In the records below, some lines hold the word "resolution". Copy each of those lines.

- **Provided data**
• • • •

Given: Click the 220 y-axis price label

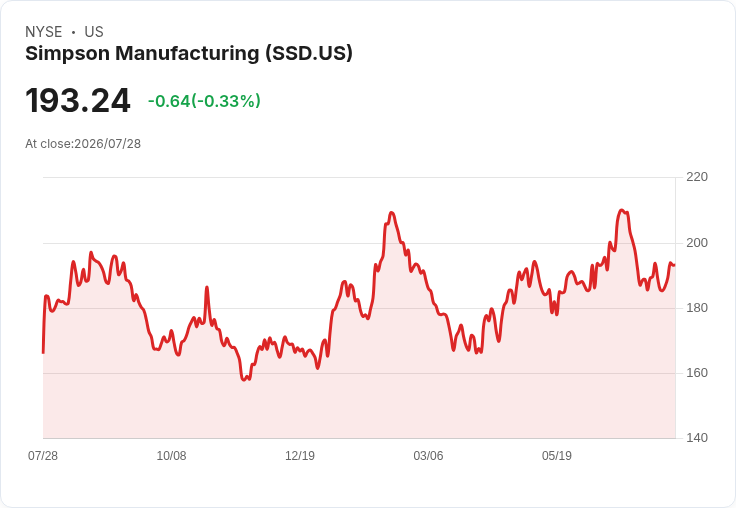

• • • •

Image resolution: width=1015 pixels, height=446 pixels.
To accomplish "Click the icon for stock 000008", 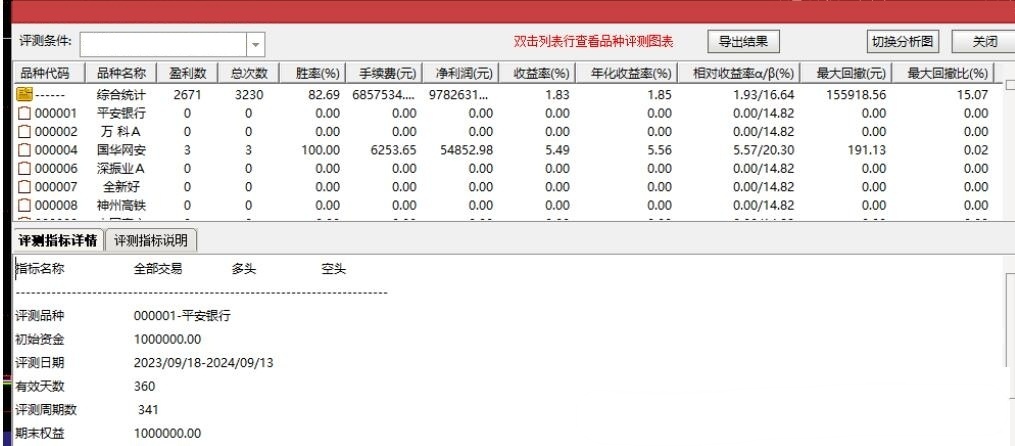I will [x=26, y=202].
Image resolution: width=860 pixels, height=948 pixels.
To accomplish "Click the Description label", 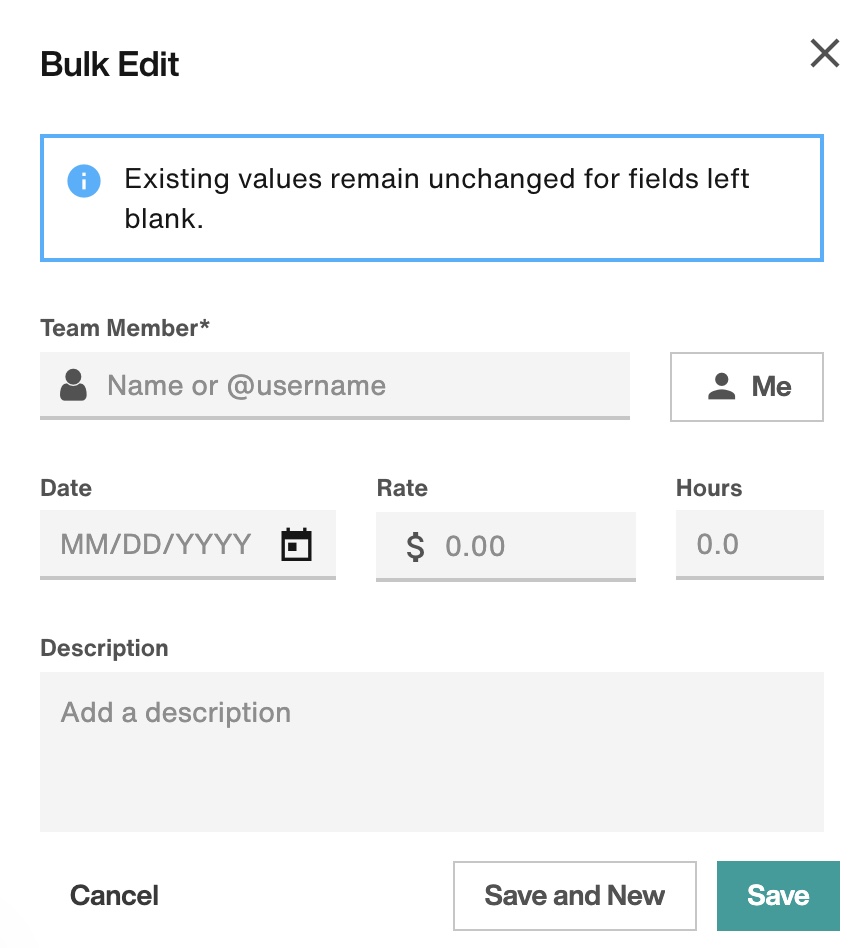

• • • •

- **Expected output**
Image resolution: width=1015 pixels, height=446 pixels.
Image resolution: width=860 pixels, height=948 pixels.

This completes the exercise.